SELECTED PASSAGE —
▬▬▬▬▬▬
What is the right price for your product? It's a question that all businesses face, and there's no easy answer. When should you change your prices, and how often? Is it necessarily better to lower your profits to undercut the competition and capture a larger market share?

With price wars that eat into profit margins and the many ways pricing can play into a business's marketing, the true cost of getting pricing wrong can be reflected in sales volume, customer acquisition, the reputation of the company, and an infinity of other ways.

Establishing production cost

Cost-based pricing is one of the more basic but often practical methods of pricing a product. To establish profit margins, managers need to calculate all the associated costs of making, selling, and delivering their product. These include:

  • Material costs: The cost of the raw materials used to make the product

  • Direct labor costs: Wages paid to employees who work on the production line

  • Manufacturing overhead: Factory rent, machinery, other general production costs

  • Selling and marketing, lead generation, shop, site rental, and maintenance

The importance of pricing based on actual cost

When businesses establish production costs, they must account for true costs with all factors included. It's easy to recognize the costs directly associated with a product, but other expenses, referred to as overhead costs, can be hard to calculate.
▬▬▬▬▬▬
WHAT IS BEING ASKED —
Rewrite the passage on product pricing from "What is the" up to and including "larger market share?", replacing "competition" with "rival firms". The lines after this point have nothing to do with the passage on product pricing.

DATA SECTION —
▬▬▬▬▬▬
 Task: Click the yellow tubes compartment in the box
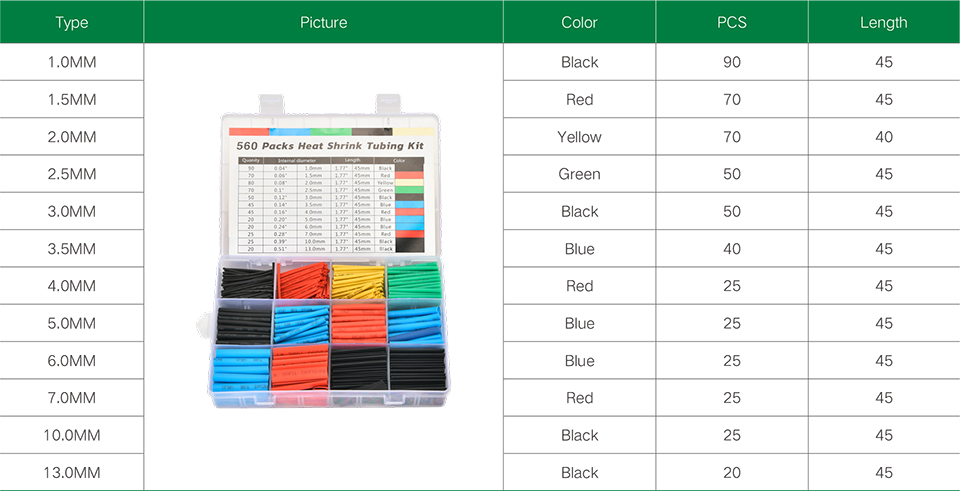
▬▬▬▬▬▬
RESULT —
What is the right price for your product? It's a question that all businesses face, and there's no easy answer. When should you change your prices, and how often? Is it necessarily better to lower your profits to undercut the rival firms and capture a larger market share?